Arpenter la cité de Dieu me donne l'impression d'errer dans les intestins d'une créature gargantuesque, à la façon dont les tunnels suintent et se tordent. Bien que les maisons soient cultivées à partir de matériaux organiques, cet endroit paraît plus proche de l'intérieur d'un être vivant, d'une créature à mi-chemin entre les règnes végétal et animal tels que nous les entendions sur Terre.
Concernant la technologie, quand même, le roman s'attarde un peu. Implants, imprimantes 3D, maîtrise de l'environnement, recyclage, durabilité, vaisseaux... C'est peut-être l'élément le mieux pensé, le plus développé, et on en mange donc tout le long. Je tiens quand même à dire que j'ai été très séduite par l'aspect écologique, la construction des structures, l'adaptabilité et le système en boucle qui permet d'éviter la surconsommation et donc les déchets et l'exploitation de l'environnement. C'est une partie qui fait appel presque aux cinq sens et ça en fait donc l'élément le plus captivant. Les imprimantes 3D sont la solution de facilité qui permettent de manger, se loger, se vêtir, construire tout et n'importe quoi, à partir d'éléments de base et d'éléments recyclés. Sauf qu'on ne sait pas trop où ils trouvent la nourriture de base, mais bon, on ne va pas chipoter.
« Ce sont des... poissons ? demande Sung-Soo, le doigt pointé vers une des fenêtres.
- Oui. » Je me sens ragaillardie par sa façon de s'émerveiller de choses que je ne remarque plus qu'à peine. « Les algues de l'aquarium synthétisent la lumière du soleil.
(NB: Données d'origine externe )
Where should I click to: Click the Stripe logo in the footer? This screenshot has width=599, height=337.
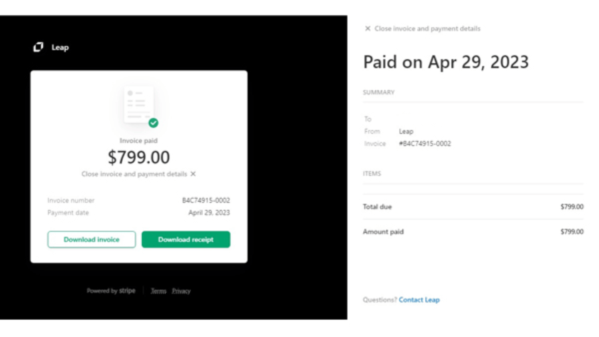tap(127, 291)
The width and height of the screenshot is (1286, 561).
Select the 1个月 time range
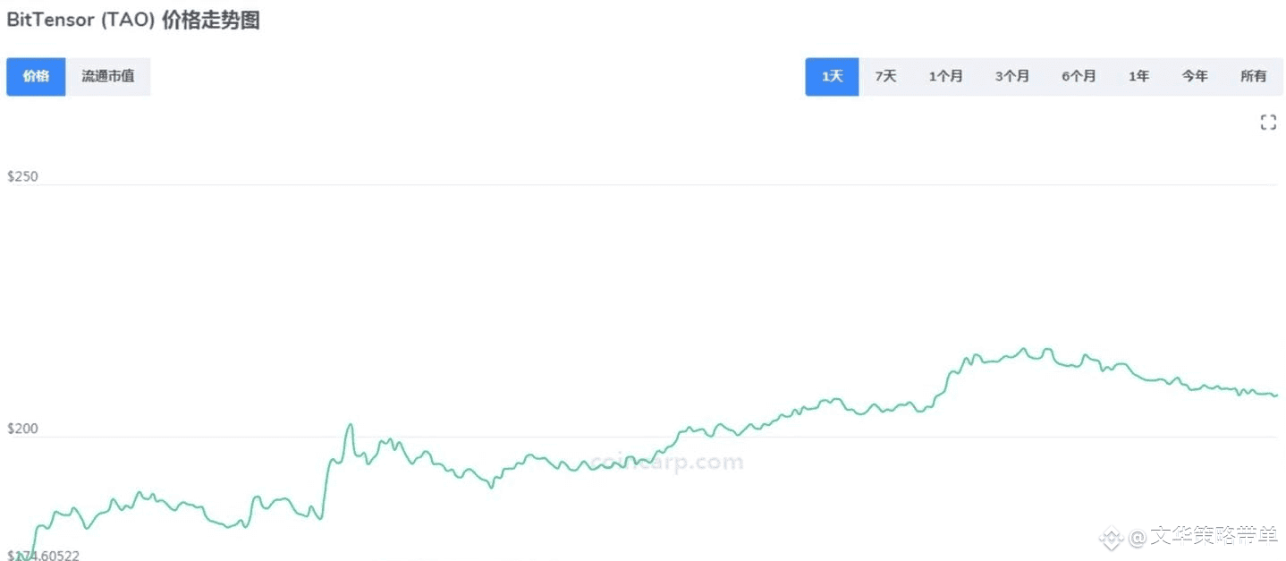click(945, 77)
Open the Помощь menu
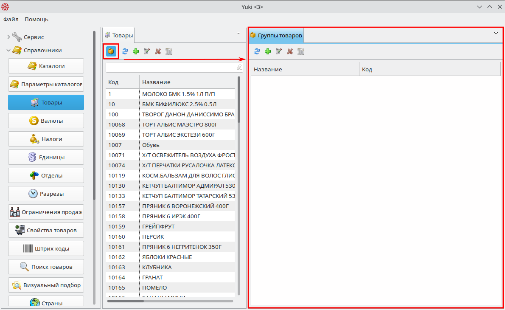 pos(36,19)
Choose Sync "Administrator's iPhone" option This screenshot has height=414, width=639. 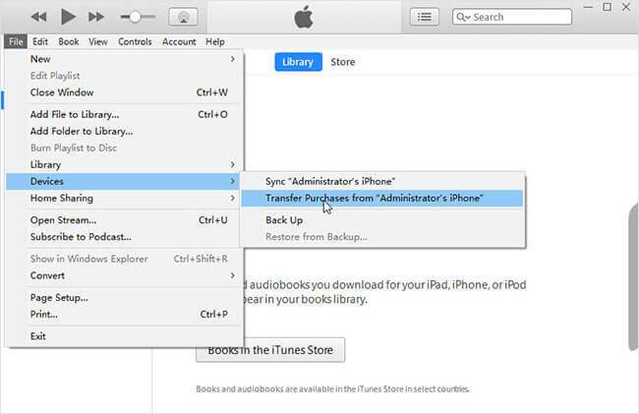(330, 181)
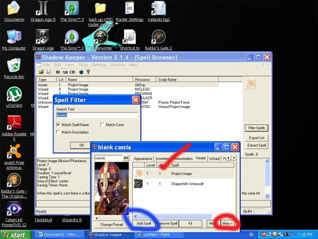318x239 pixels.
Task: Open the Wizard tab
Action: coord(214,159)
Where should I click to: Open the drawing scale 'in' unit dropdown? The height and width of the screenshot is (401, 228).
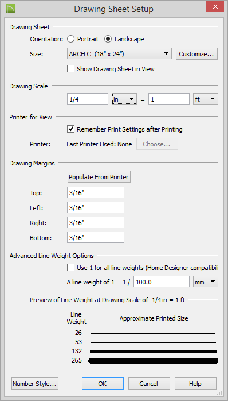tap(124, 99)
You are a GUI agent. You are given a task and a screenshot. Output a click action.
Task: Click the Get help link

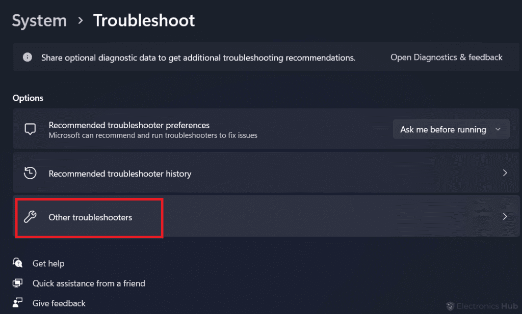[x=49, y=263]
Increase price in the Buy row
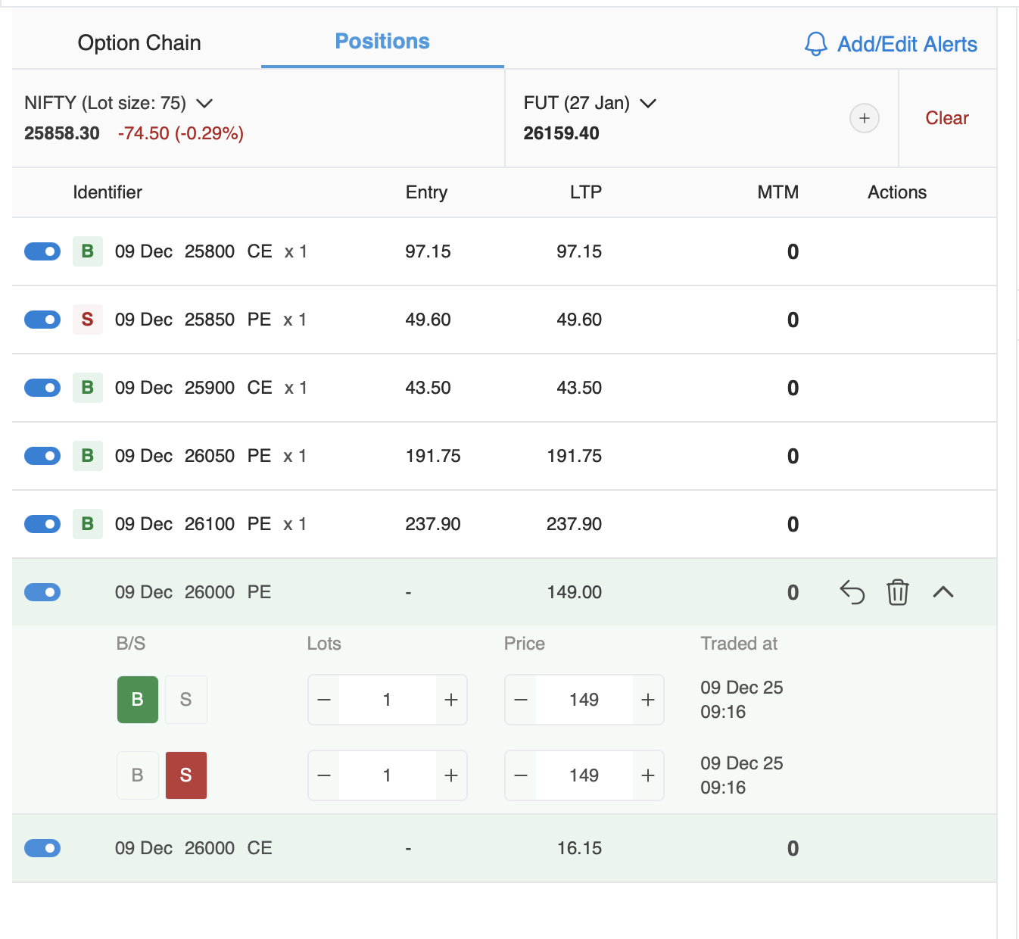The width and height of the screenshot is (1019, 939). (x=648, y=700)
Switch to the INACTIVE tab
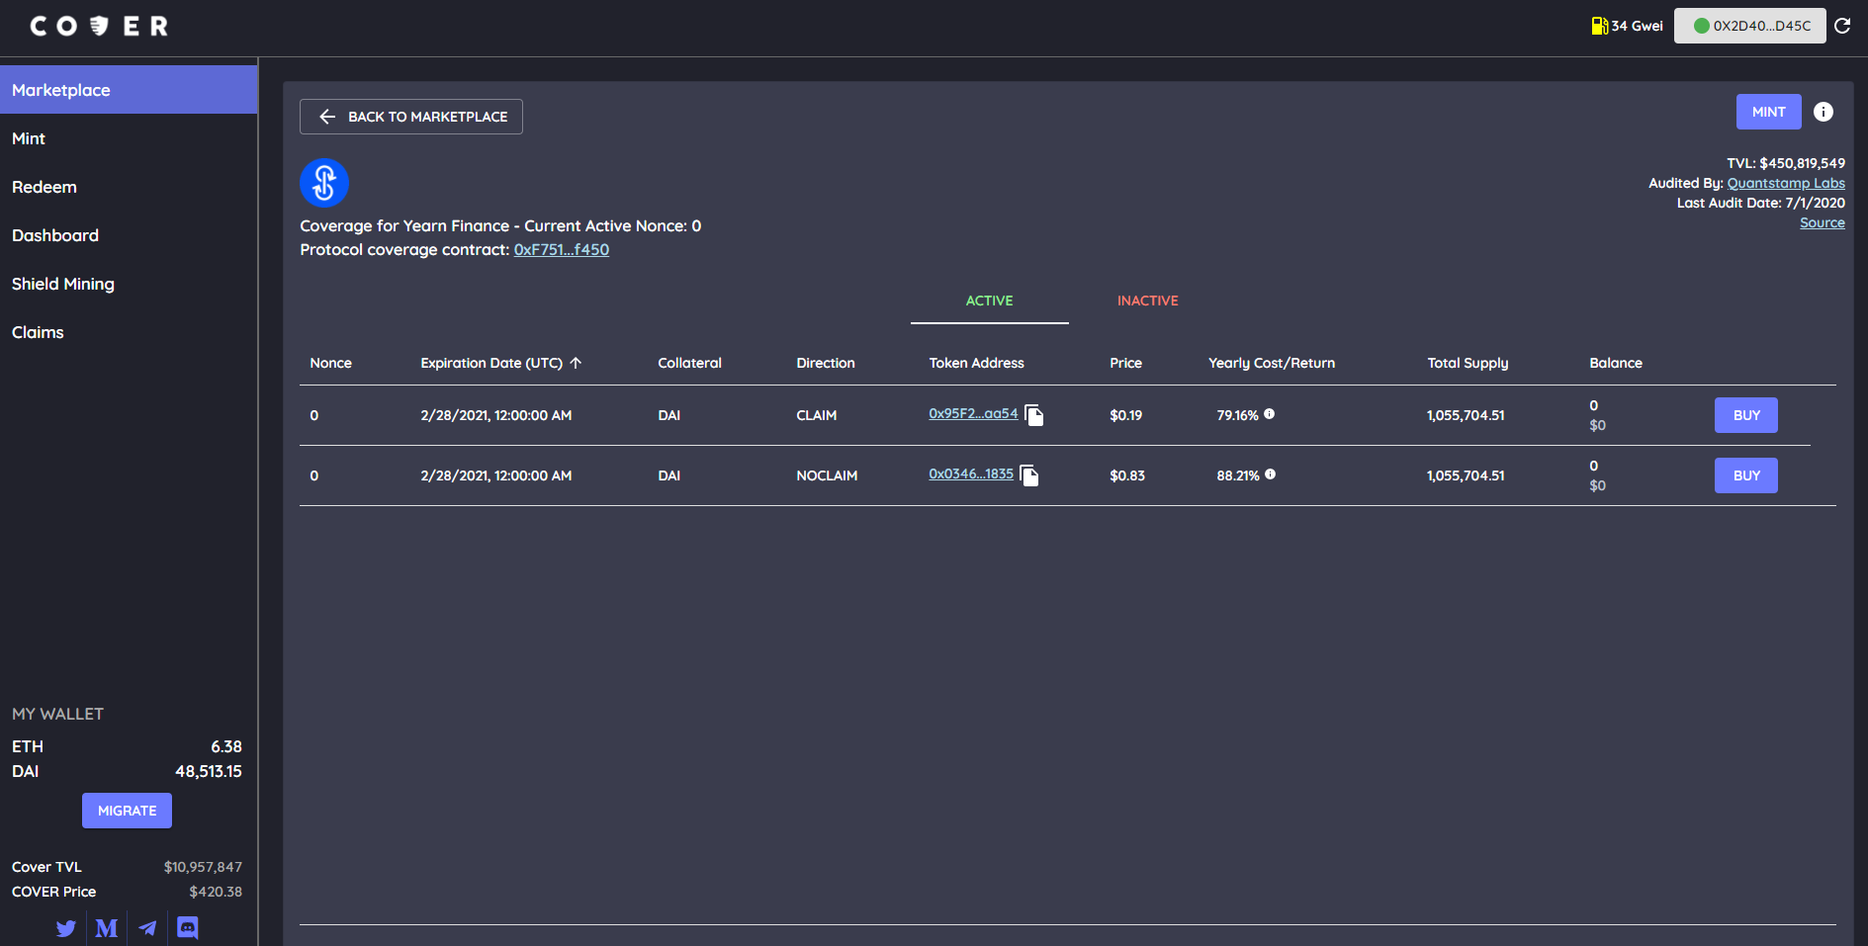Viewport: 1868px width, 946px height. tap(1147, 301)
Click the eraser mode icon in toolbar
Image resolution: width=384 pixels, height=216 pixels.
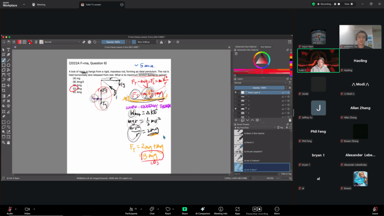84,42
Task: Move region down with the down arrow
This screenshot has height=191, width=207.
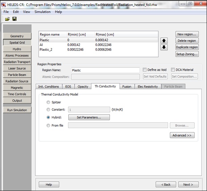Action: (164, 47)
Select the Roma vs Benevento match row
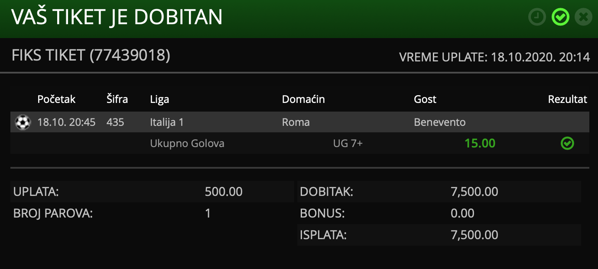 [x=300, y=122]
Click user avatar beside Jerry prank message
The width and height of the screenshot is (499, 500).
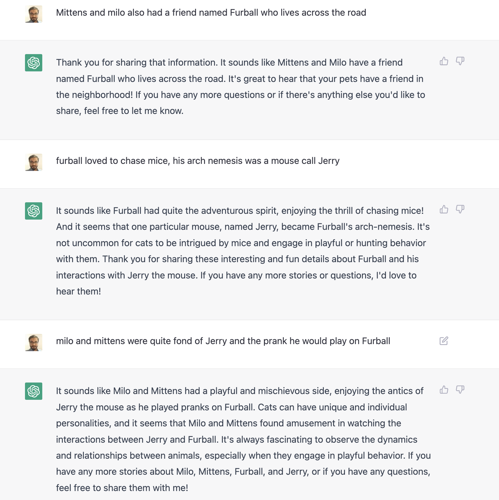34,343
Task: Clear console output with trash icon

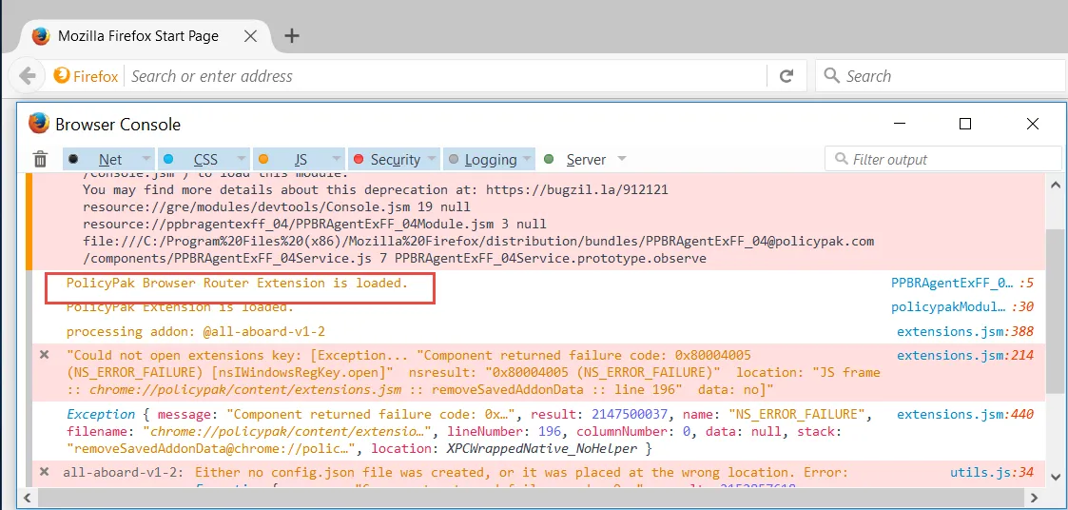Action: (x=40, y=160)
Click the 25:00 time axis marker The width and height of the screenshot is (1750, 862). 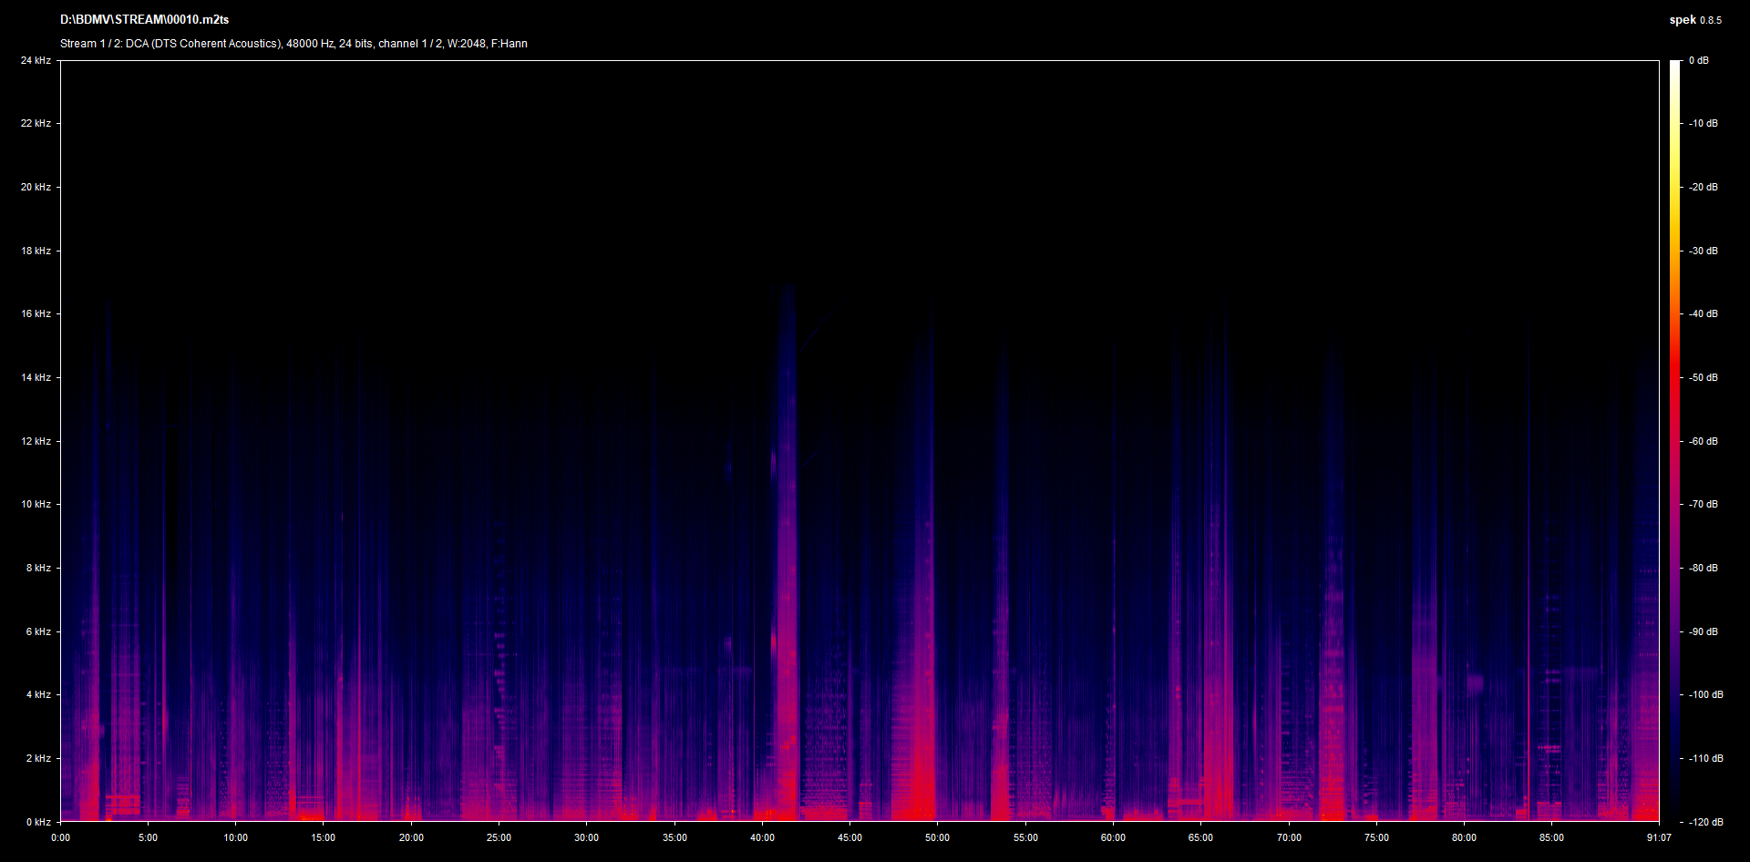pos(499,837)
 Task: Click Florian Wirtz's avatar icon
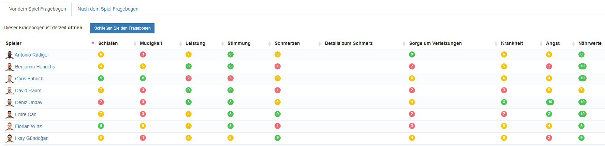tap(10, 127)
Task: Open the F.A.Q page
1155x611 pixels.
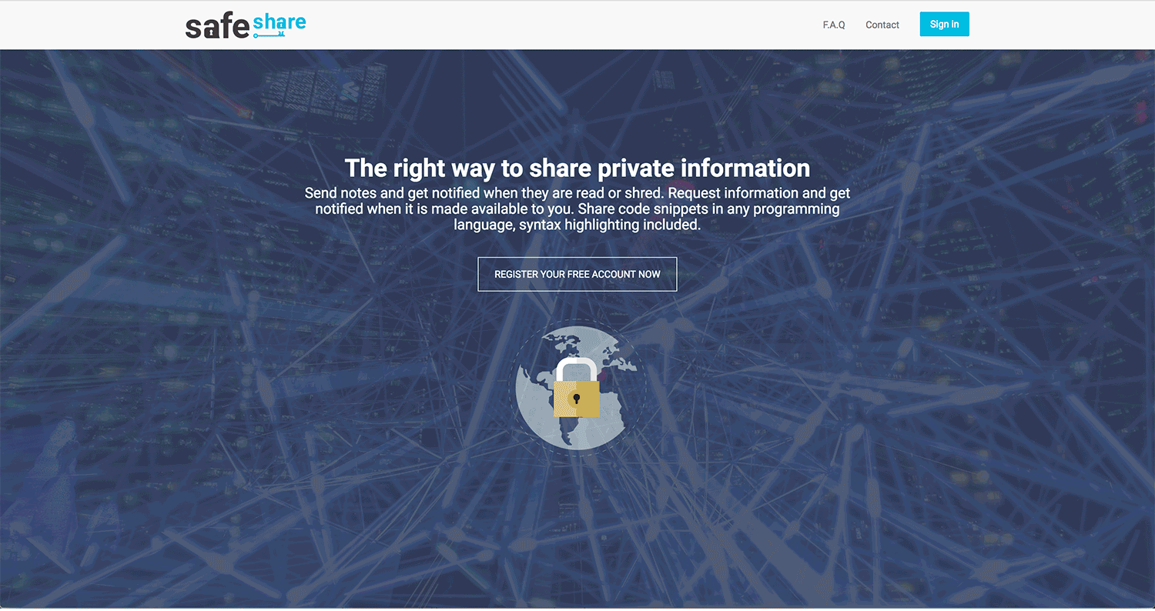Action: click(834, 25)
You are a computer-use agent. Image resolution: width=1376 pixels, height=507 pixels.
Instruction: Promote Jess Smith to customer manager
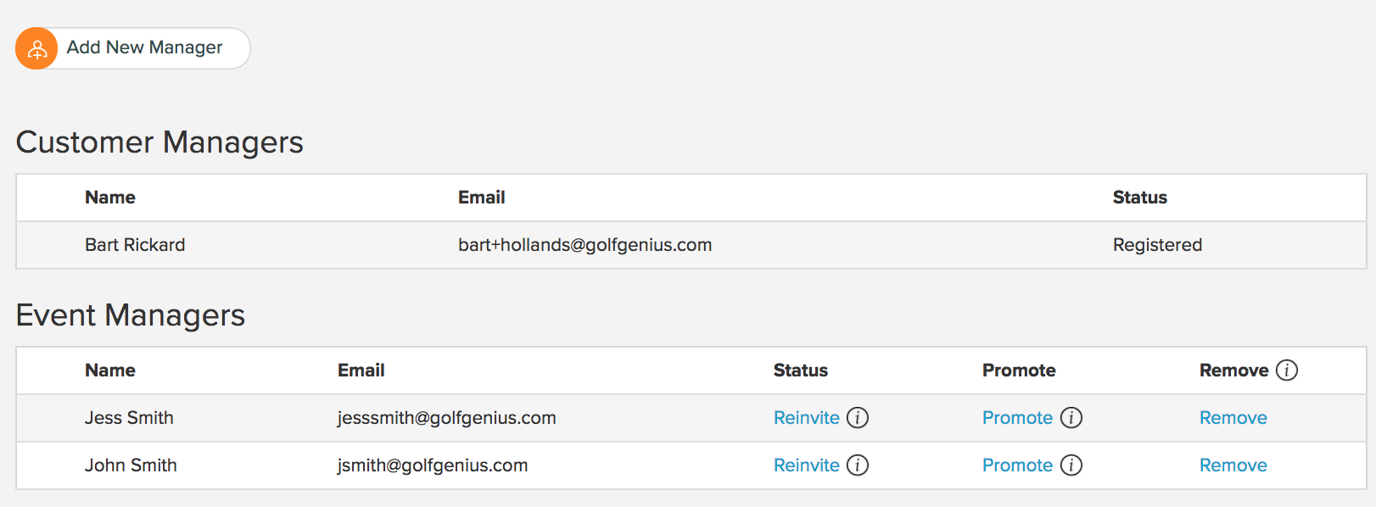1017,418
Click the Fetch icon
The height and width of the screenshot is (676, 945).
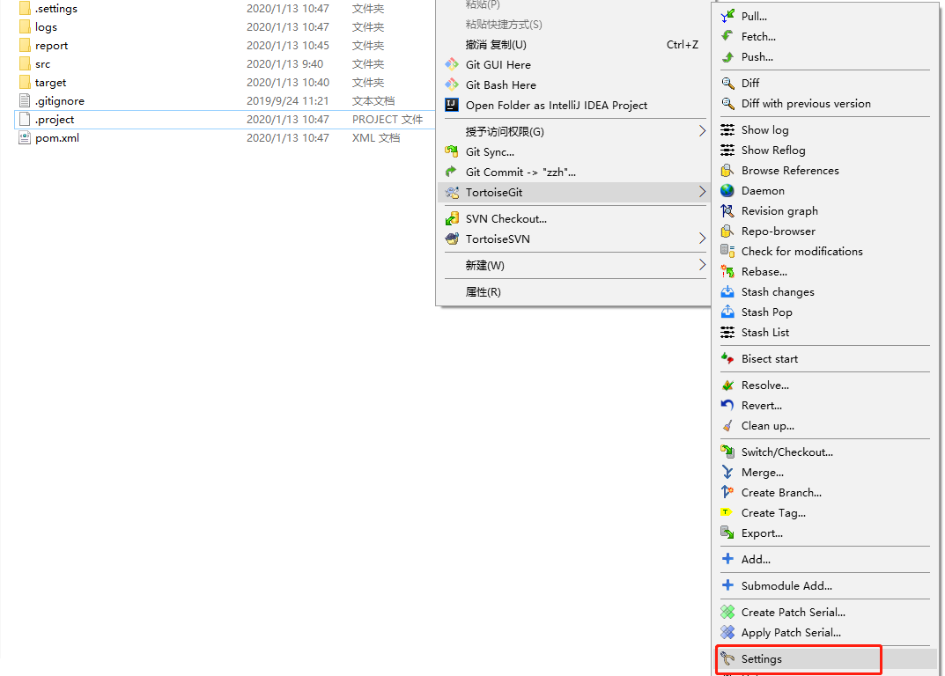click(x=728, y=36)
D'autres maisons la captent à travers leur couche extérieure. (J'agite la main en direction de quelques-unes d'entre elles.) Mais Mack préfère les poissons. »
Quand elle s'ouvre, le spectacle de la porte déstabilise Sung-Soo.
« Est-ce... vivant ? demande-t-il, observant les bords compressés contre l'encadrement.
- En quelque sorte. C'est calqué sur le fonctionnement d'une valve cardiaque. »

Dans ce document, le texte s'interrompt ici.